Once the tenant is provisioned, you can log into it using any of the test users, or the default “admin” user. How do you know which users are configured (presuming you didn’t customize them, that is)? Excellent question. The demo guides provide a complete step-by-step script both for setting up the demo environment and executing the demo itself. For example, the Office 365 Enterprise “hero demo” is an exhaustive set of steps that covers all the setup you need to do on the tenant and whatever client machines you’re planning on using.
Once the tenant is provisioned, it’s good for 90 days. You can’t renew it, but at any time during the 90 days you can refresh the demo content so that emails, document modification times, and so on are fresh. And on the 91st day, you can just recreate the tenant; there doesn’t seem to be any explicit limit to the number of tenants you can create or the number of times you can create a tenant with a given name.
While the demo data set is quite rich, and the provided demo scripts give you a great walkthrough to show off Office 365, you don’t have to use them. If you just want a play area that you can test with, this environment is pretty much ideal. It has full SMTP connectivity, although I haven’t tested to verify that every federation and sharing feature works properly (so, for example, you might not be able to set up free/busy sharing with your on-prem accounts). I also don’t know whether there are any admin functions that have been RBAC’d to be off limits. (If you see anything like that, please post a comment here.)

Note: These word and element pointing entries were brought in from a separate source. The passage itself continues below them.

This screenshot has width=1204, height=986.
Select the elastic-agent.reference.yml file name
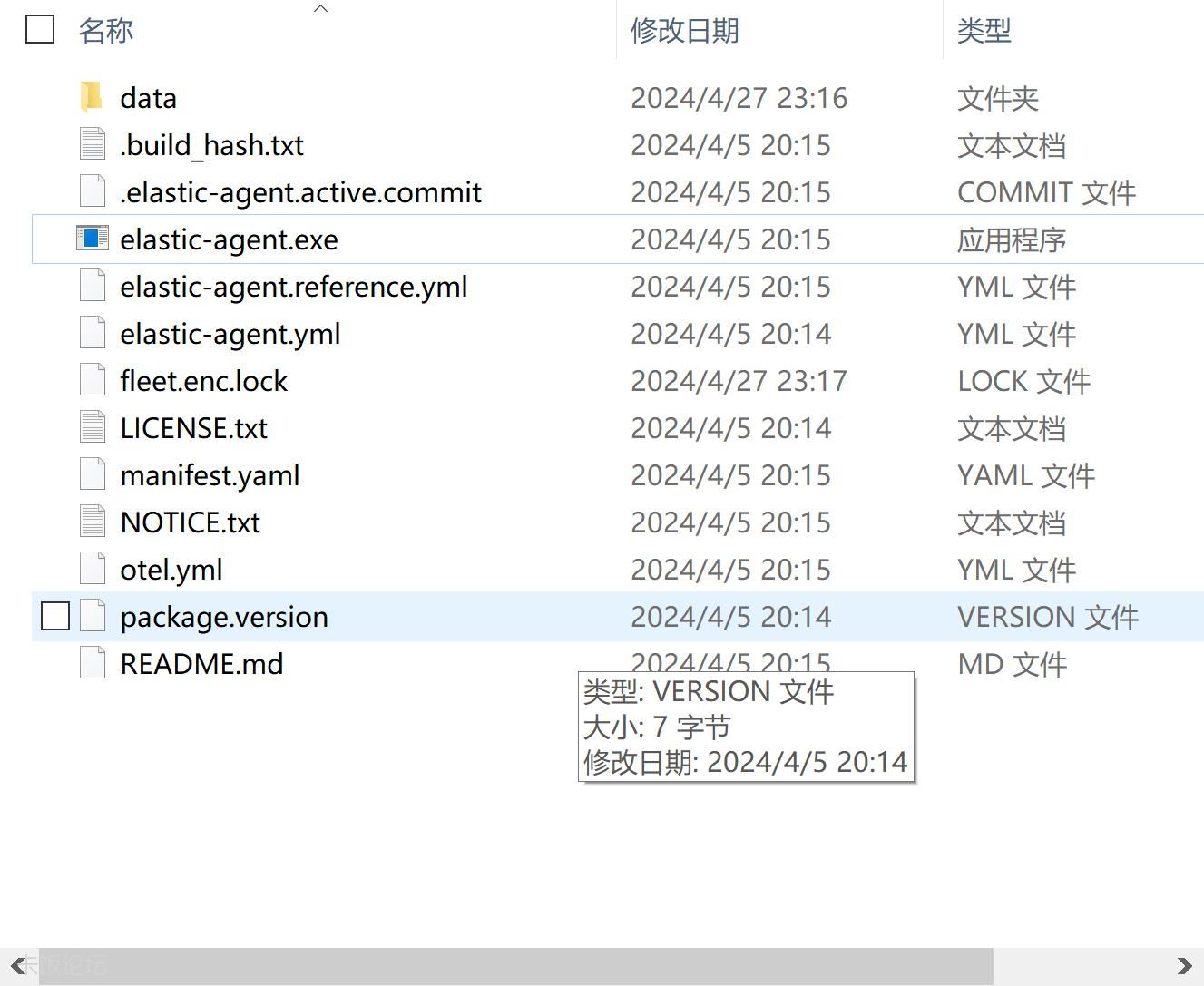click(293, 287)
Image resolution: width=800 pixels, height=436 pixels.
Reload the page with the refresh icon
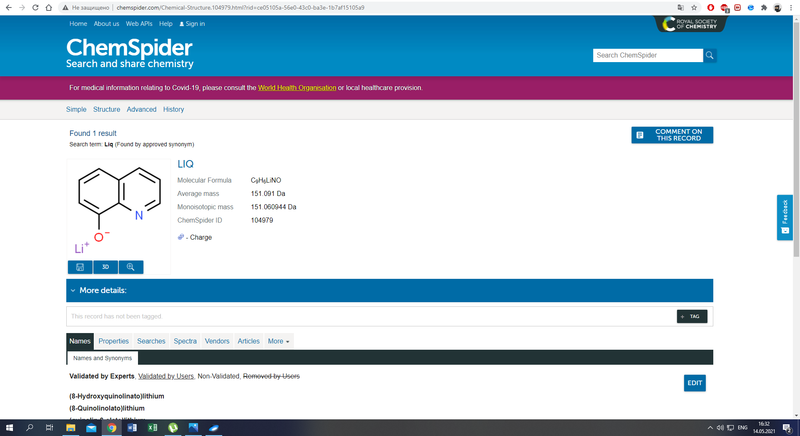coord(36,7)
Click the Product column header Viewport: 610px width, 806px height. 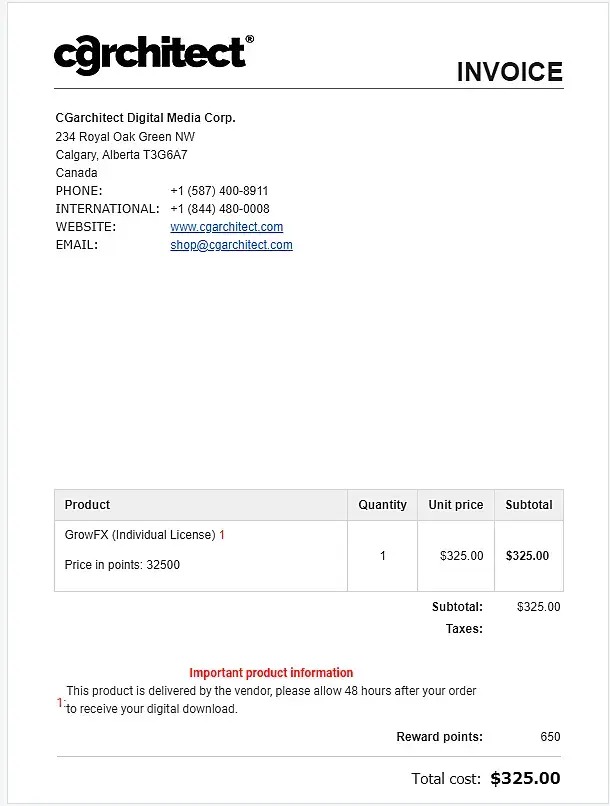click(x=87, y=505)
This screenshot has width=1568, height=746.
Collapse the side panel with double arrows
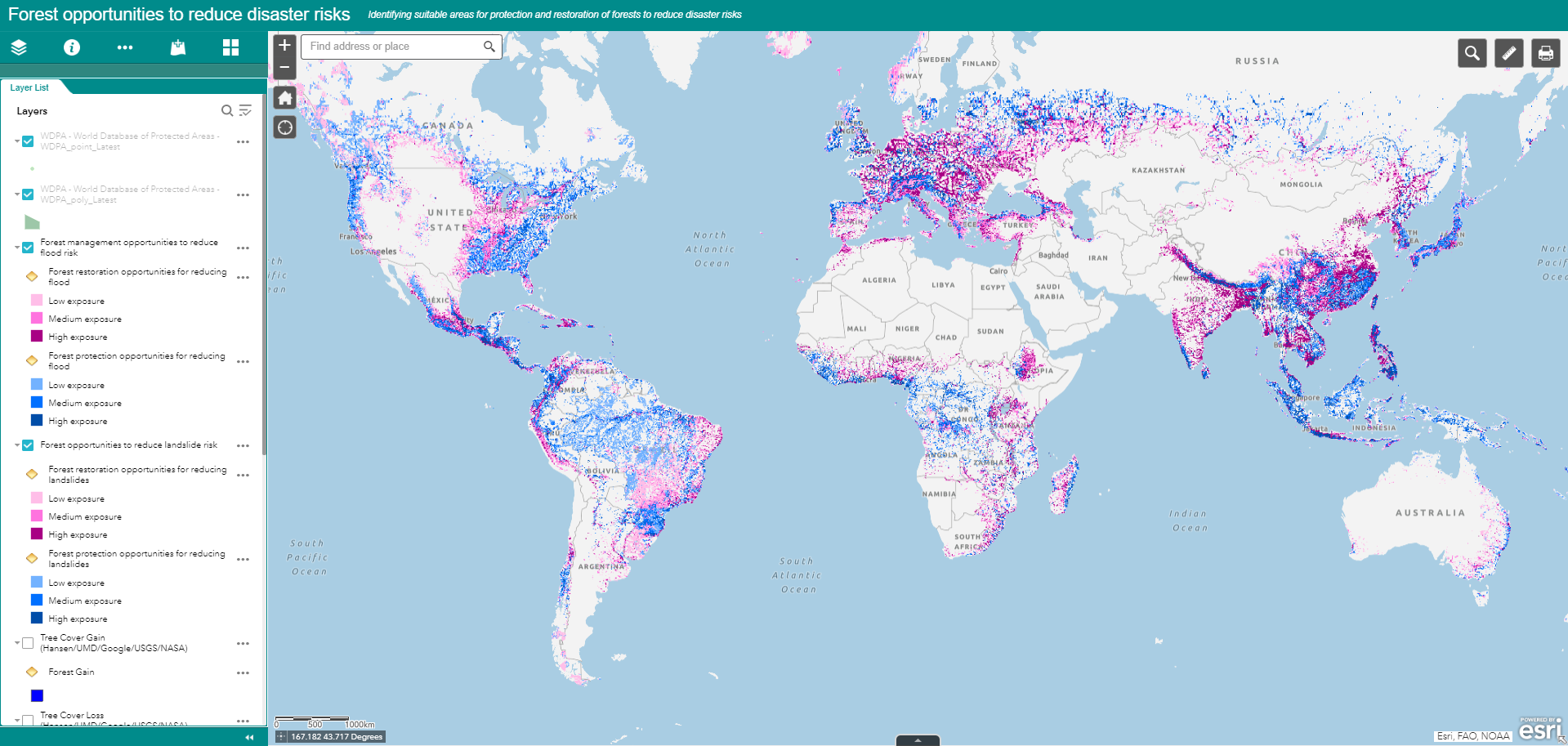pyautogui.click(x=249, y=737)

Filed under Office 365, UC&C

11 responses to “Creating an Office 365 demo tenant

  1. Hey Paul – Might want to look at the hyper link for…

    1.Go to and log in.

    I don’t think that goes where you think it goes.

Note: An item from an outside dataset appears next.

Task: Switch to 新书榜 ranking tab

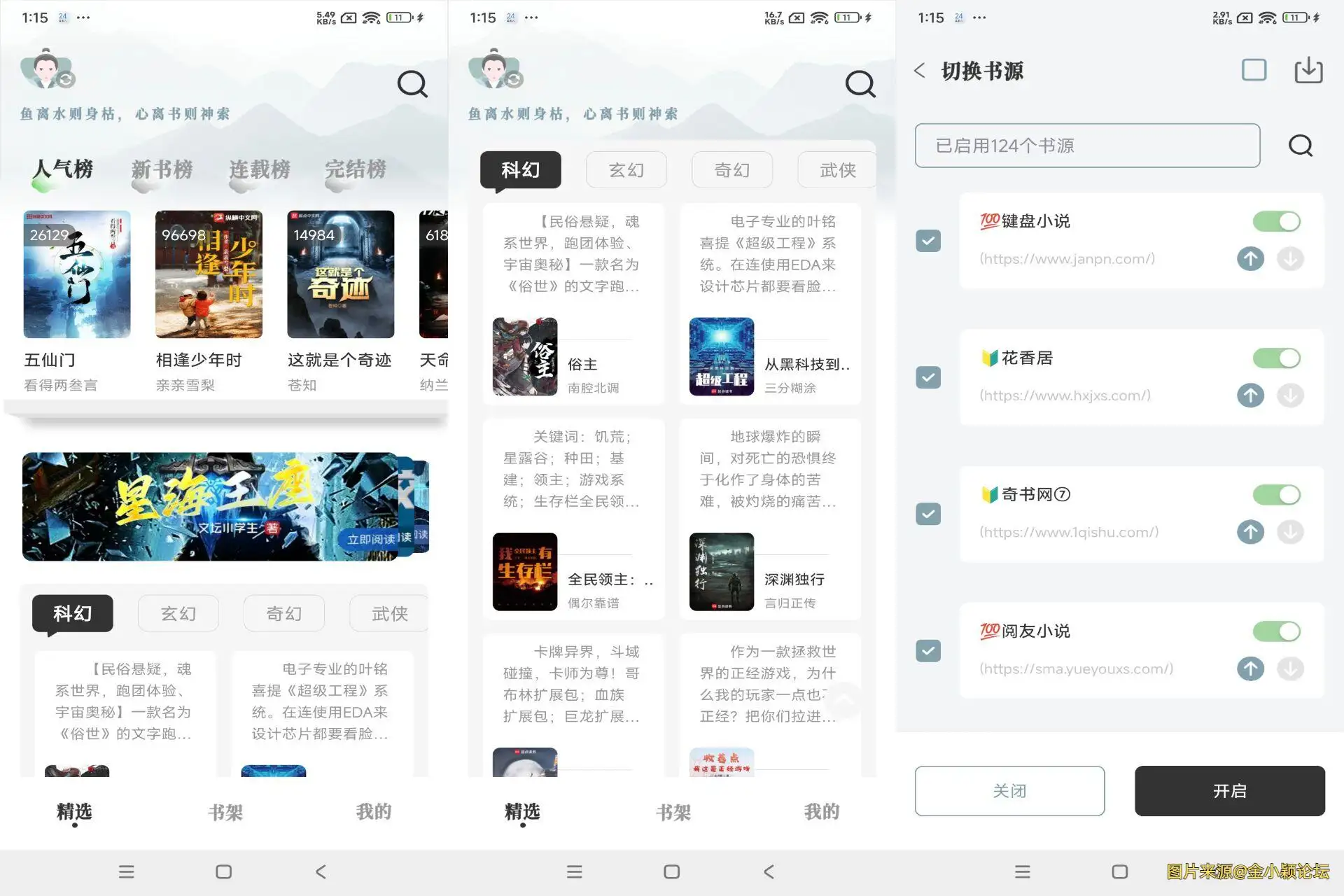Action: pyautogui.click(x=162, y=169)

    • never mind – you fixed it.

      • robichaux

        Yep, but thanks for pointing it out. I always forget about OWA’s obnoxious hyperlink behavior.

    • Luis Cardenas

      Why people has to put a huge effort to write a tremendous article (like this) to find that MS (as always) changed the URLs, and links now don’t work or they do anything but taking you to right place ?

  2. Paul,
    One of the cool things about this is that this demo portal can also be used to demo Azure Rights Management which is not available as part of the MSDN account portal.
    Patrick Yore

  3. Pingback: NeWay Technologies – Weekly Newsletter #98 – June 5, 2014 | NeWay

  4. Pingback: Weekly IT Newsletter – June 2-6, 2014 | Just a Lync Guy

  5. Colum

    Good article Paul,

    Can you tell me if the demo tenancy can be set up to federate back to AD using ADFS and/or any other Identity Provider using SAML? Or is that restricted?



    • robichaux

      Thanks, Colum. I don’t know the answer to that– it’s on my list of things to try but I haven’t quite gotten around to it yet.

      • Tim

        Hey Robichaux,

        Did you have a chance to test adfs with this solution? i’m looking for a way to test myself, without having to purchase a license.